Revising an earlier official estimate that 14 million people had been affected by the floods, Prime Minister Yousaf Raza Gillani said Saturday that 20 million -- nearly 12 percent of the population -- had been displaced. His televised remarks were among the few official acknowledgments of Pakistan's independence day, which passed amid general gloom.
About 1,600 people have died during the floods, which began nearly three weeks ago and threaten to have a long-term impact on Pakistan's development and stability.
"If not managed, the dislocation of such a large number of people who have been deprived of their homes and livelihood coupled with the destruction of vast chunks of largely agricultural territory along the country's core Indus River region can easily translate into massive social unrest," the analytical firm Stratfor said in an assessment. "Thus far, the government has not demonstrated much capability."
The nation has already been racked by a bloody insurgency by Taliban fighters who object to Pakistan's alliance with the United States in the war in neighboring Afghanistan.
With the Pakistani army taking the most prominent role in the government's relief efforts, concern has grown in Washington that the flood will detract from the country's battle against Islamic militants. Pakistani troops have waged relatively successful offensives over the past year and a half in the Swat Valley and in South Waziristan, but those gains could be undermined as the army's attention shifts.
The United States had been pressing Pakistan to launch an offensive in North Waziristan, where al-Qaeda and several major Taliban groups are active.
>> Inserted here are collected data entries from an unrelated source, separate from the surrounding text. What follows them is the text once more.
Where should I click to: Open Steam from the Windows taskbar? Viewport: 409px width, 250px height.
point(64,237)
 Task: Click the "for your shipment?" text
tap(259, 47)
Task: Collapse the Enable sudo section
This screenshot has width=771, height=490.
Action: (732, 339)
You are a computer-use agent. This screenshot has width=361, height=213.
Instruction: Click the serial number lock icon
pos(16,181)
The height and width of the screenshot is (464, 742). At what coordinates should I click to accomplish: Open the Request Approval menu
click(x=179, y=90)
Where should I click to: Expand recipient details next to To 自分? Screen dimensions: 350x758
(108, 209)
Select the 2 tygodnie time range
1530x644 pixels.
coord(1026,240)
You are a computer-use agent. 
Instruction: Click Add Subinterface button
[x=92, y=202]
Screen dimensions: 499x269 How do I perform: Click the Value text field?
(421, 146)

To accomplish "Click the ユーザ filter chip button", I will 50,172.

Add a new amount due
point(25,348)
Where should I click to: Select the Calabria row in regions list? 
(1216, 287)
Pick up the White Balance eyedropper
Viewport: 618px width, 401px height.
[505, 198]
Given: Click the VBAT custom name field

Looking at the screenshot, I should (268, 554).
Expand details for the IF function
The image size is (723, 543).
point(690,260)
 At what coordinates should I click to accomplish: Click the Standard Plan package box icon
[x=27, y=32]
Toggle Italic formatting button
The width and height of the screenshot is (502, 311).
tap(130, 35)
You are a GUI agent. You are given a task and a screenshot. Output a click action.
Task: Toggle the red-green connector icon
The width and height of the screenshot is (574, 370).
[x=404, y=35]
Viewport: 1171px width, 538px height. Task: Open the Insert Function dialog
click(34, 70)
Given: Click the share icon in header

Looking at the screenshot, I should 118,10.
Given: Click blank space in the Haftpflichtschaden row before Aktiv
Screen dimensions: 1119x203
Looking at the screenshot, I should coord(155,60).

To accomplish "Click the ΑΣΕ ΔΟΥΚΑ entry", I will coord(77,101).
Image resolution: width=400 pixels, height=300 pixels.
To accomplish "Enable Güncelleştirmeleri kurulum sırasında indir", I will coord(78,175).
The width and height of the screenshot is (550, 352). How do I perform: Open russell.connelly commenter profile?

Pakistan has been reluctant to go in, and now the floods make it even less likely that its generals will open another front.
"The army still needs time to recover" from South Waziristan and Swat, said a Pakistani intelligence official who spoke on the condition of anonymity. He said that a possible offensive in North Waziristan had "been discussed for the fall," but that now, "I don't foresee it."
Pakistani military officials insist the floods will not take away from their counterinsurgency operations and that the civilian government will be primarily responsible for rebuilding infrastructure destroyed by the floods.
The United Nations has appealed for $460 million in international aid to provide emergency relief in Pakistan, but has said that billions more will be required for reconstruction.
Pakistan's civilian government has been widely assailed here for its lackluster response to the disaster. President Asif Ali Zardari has drawn particularly sharp criticism for traveling to Europe in the midst of the crisis. On Saturday, he toured a relief camp.
"Despondency is forbidden in our religion. We consider it as a test from Allah for us. This is a test for us and for you," Zardari told flood victims. "We will try to meet all your wishes. We will build a new house for you. We will build a new Pakistan."
President Obama echoed those remarks in a statement to the Pakistani people in which he vowed that the United States would "work side by side with you and the international community toward a recovery that brings back the dynamic vitality of your nation."
The United States has committed at least $76 million to recovery efforts, and two additional Navy helicopters arrived Saturday to assist with the distribution of food. In all, 19 U.S. choppers have been ordered into Pakistan.